**RAW DATA**
^^^^^^^^^^^^^^^^

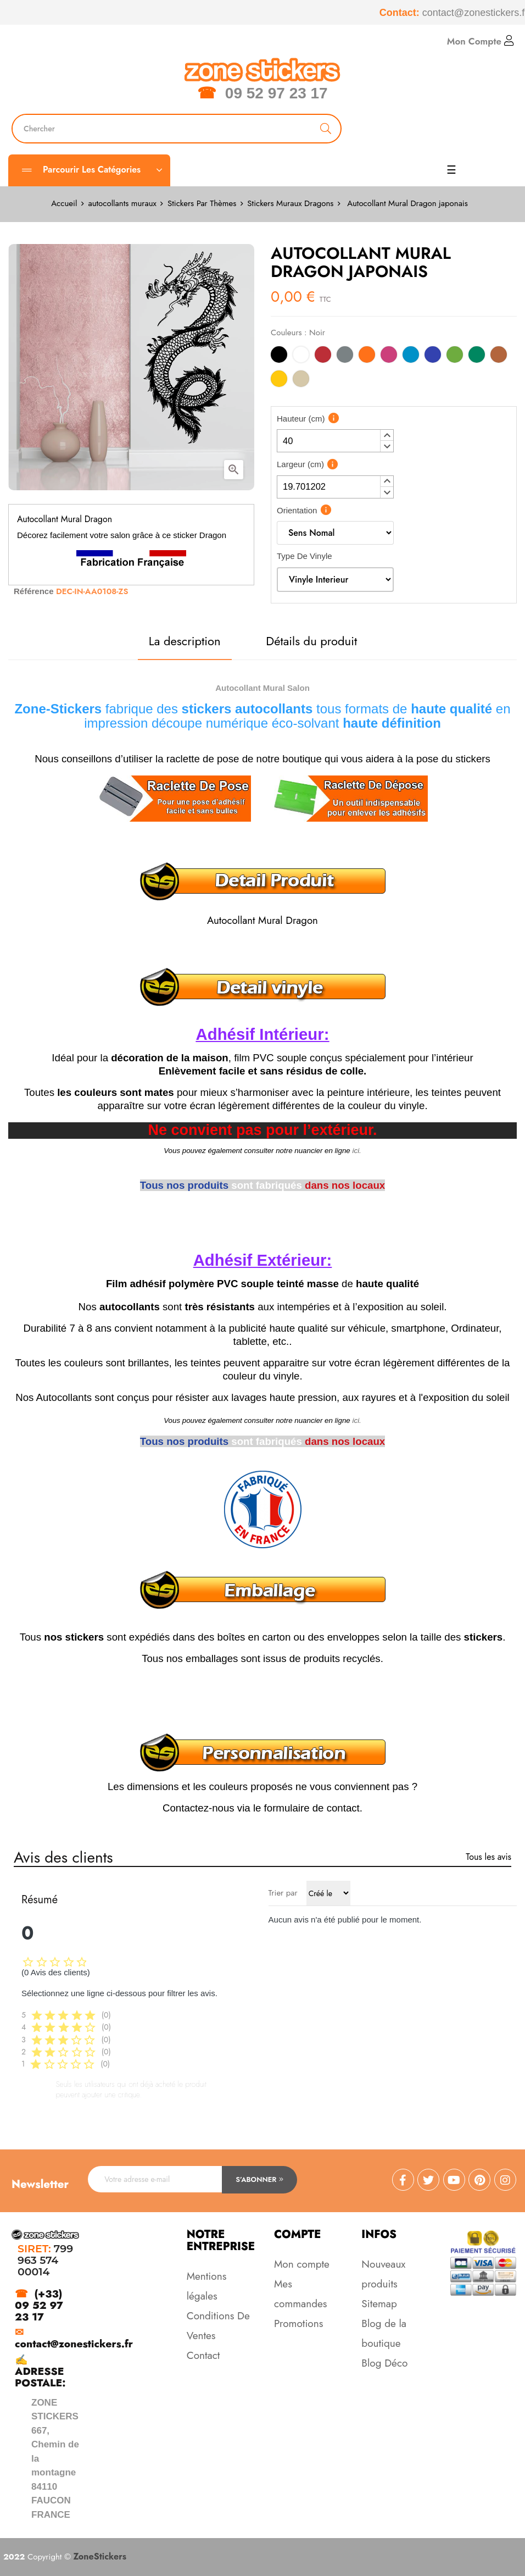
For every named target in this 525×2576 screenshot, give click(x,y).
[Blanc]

^^^^^^^^^^^^^^^^

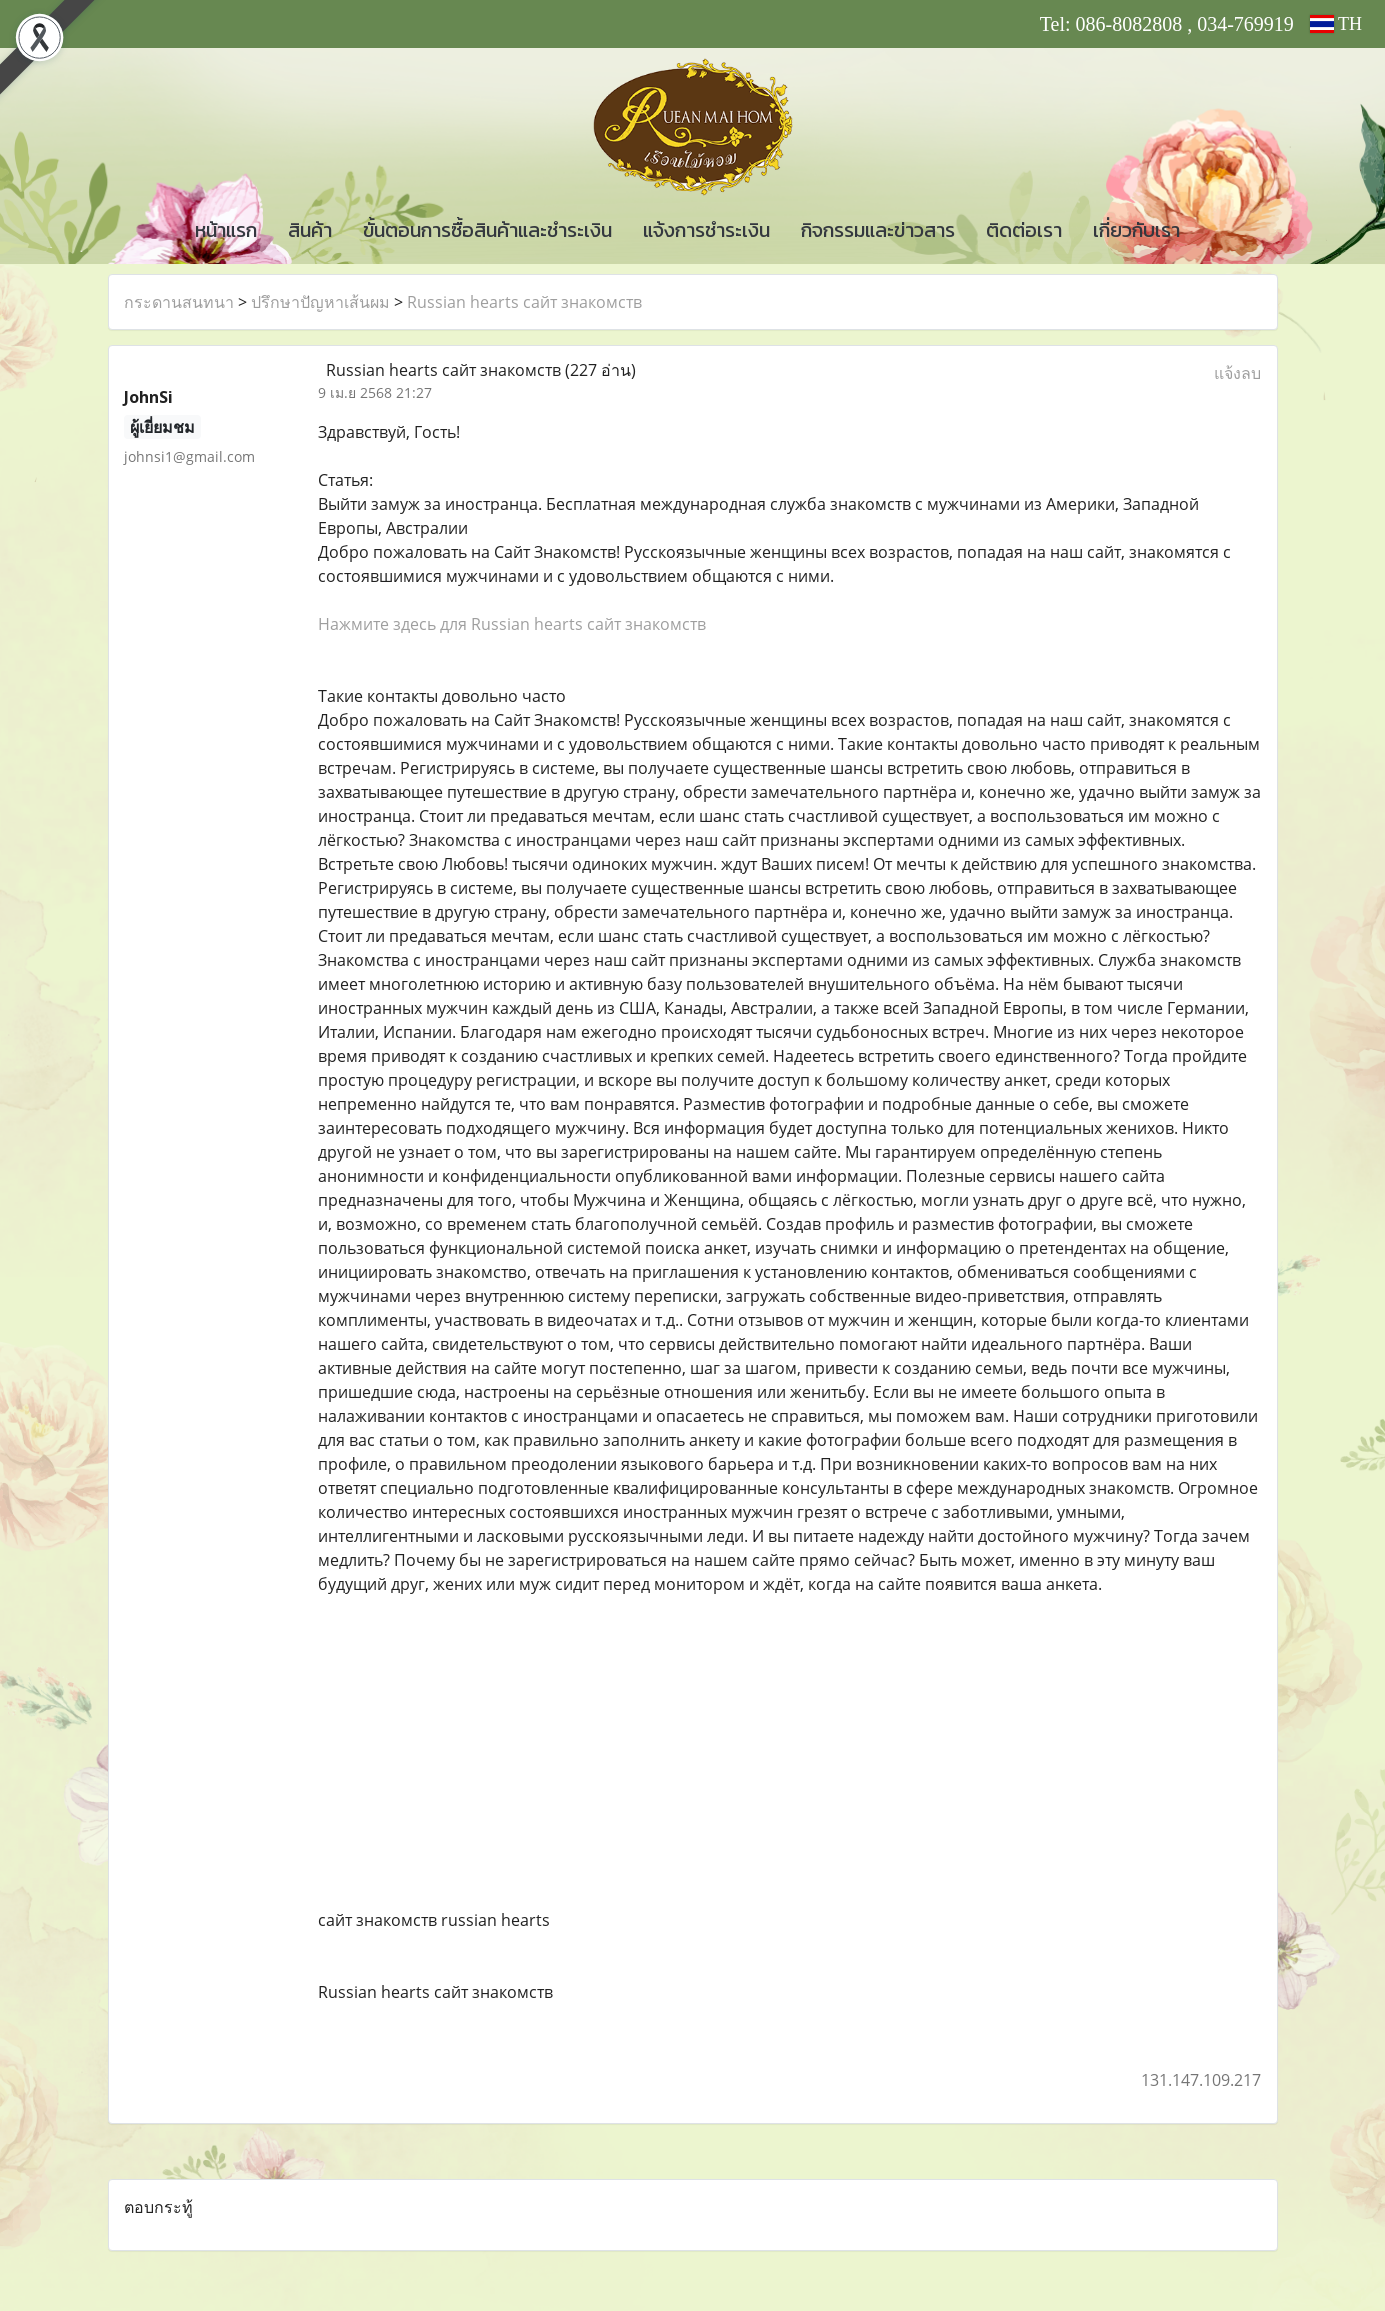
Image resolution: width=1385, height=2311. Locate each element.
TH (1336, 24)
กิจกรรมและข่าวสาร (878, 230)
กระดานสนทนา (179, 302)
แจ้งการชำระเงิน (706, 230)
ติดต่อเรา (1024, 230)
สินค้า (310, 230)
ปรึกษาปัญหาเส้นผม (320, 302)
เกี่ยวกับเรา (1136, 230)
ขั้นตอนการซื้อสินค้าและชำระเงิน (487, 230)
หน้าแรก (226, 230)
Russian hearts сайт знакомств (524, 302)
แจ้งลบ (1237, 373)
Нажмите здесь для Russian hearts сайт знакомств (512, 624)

^^^^^^^^^^^^^^^^

**WHAT TO DO**
Copy the material verbatim, beginning at the line that contains "ติดต่อเรา (1024, 230)" and stopping after the line that contains "Нажмите здесь для".

**SOLUTION TO THIS EXERCISE**
ติดต่อเรา (1024, 230)
สินค้า (310, 230)
ปรึกษาปัญหาเส้นผม (320, 302)
เกี่ยวกับเรา (1136, 230)
ขั้นตอนการซื้อสินค้าและชำระเงิน (487, 230)
หน้าแรก (226, 230)
Russian hearts сайт знакомств (524, 302)
แจ้งลบ (1237, 373)
Нажмите здесь для Russian hearts сайт знакомств (512, 624)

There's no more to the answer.